NMR-guided refinement of crystal structures using 15N chemical shift tensors

Abstract

An NMR-guided procedure for refining crystal structures has recently been introduced and shown to produce unusually high resolution structures. Herein, this procedure, is modified to include ¹⁵N shift tensors instead of the ¹³C values employed previously. This refinement involves six benchmark structures and 45 ¹⁵N tensors. All refined structures show a statistically significant improvement in NMR fit over energy based refinements. Metrics other than NMR agreement indicate that NMR refinement does not introduce errors with no significant changes observed in atom positions or diffraction patterns. However, refinement does change bond lengths by more than experimental uncertainty with most bond types become shorter than diffraction values. Although this decrease is small (1–4 pm), it significantly alters computed ¹⁵N tensors.

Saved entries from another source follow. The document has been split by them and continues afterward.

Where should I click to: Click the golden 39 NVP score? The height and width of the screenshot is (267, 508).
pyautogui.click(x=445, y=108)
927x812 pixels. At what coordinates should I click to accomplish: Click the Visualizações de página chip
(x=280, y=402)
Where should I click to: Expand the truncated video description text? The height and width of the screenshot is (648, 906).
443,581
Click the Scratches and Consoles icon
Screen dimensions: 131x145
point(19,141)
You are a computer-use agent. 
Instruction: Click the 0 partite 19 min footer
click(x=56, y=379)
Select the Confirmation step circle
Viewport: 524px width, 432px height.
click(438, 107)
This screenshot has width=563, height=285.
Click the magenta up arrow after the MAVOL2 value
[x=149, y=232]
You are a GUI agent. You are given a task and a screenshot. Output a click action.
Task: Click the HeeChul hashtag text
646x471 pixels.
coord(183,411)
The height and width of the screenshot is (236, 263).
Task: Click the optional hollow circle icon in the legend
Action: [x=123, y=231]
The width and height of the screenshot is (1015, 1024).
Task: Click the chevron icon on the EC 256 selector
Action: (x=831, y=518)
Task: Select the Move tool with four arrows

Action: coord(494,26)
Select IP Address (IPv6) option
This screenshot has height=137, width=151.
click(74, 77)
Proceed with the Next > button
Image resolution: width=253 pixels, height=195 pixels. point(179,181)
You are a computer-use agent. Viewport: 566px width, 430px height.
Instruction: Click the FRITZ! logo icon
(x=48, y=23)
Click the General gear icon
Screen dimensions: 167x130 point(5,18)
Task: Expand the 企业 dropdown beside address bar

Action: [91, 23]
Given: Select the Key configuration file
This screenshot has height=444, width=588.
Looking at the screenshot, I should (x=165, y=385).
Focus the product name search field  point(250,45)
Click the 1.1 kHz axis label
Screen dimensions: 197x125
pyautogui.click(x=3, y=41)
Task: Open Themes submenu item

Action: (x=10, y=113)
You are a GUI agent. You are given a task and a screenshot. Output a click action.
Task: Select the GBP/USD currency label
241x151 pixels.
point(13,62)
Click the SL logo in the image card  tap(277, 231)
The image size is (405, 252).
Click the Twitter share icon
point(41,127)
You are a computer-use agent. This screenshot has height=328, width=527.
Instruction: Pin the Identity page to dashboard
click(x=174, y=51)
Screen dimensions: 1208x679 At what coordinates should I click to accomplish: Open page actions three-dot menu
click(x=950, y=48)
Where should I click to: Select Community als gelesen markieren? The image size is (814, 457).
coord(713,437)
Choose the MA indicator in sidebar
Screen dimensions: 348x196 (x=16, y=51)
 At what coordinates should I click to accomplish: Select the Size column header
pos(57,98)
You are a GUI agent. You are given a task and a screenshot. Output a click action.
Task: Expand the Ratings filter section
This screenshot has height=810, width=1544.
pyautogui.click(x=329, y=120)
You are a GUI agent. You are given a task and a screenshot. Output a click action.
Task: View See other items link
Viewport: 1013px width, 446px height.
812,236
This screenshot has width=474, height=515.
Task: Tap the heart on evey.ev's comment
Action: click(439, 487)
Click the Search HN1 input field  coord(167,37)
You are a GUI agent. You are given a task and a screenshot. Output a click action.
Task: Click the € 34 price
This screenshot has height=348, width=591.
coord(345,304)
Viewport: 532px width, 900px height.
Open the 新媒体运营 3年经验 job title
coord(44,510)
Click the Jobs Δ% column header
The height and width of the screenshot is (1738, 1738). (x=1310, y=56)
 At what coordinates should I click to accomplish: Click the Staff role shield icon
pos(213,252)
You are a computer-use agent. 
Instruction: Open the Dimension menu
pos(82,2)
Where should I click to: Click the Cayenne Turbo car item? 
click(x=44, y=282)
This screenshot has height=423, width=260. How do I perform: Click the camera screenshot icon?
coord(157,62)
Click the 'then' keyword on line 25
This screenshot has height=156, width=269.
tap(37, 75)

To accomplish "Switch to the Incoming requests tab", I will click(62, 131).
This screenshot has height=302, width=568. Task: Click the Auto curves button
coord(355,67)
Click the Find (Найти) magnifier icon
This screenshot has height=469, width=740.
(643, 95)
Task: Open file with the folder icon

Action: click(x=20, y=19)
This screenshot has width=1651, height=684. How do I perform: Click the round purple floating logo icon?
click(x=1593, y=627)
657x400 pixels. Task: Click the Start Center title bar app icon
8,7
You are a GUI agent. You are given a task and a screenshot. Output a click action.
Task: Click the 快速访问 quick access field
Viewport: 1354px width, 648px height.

The NMR refinement was further evaluated by refining two tripeptides. These structures rapidly converged and achieved an NMR agreement equivalent to benchmark values. To ensure accurate comparisons, a complete atomic structure of the tripeptide AGG was determined by single crystal neutron diffraction at 0.58 Å resolution, allowing unambiguous determination of all hydrogen positions. To verify that all NMR refinements represent genuine improvements rather than artifacts of DFT methods, an independent approach was included to evaluate the final NMR refined coordinates. This analysis employs cluster methods and the PBE0 functional. The unusually small ¹⁵N NMR root-mean-square error of the final refined structures (3.6 ppm) supports the conclusion that the changes made represent improvements over both diffraction coordinates and lattice-including DFT energy refined coordinates.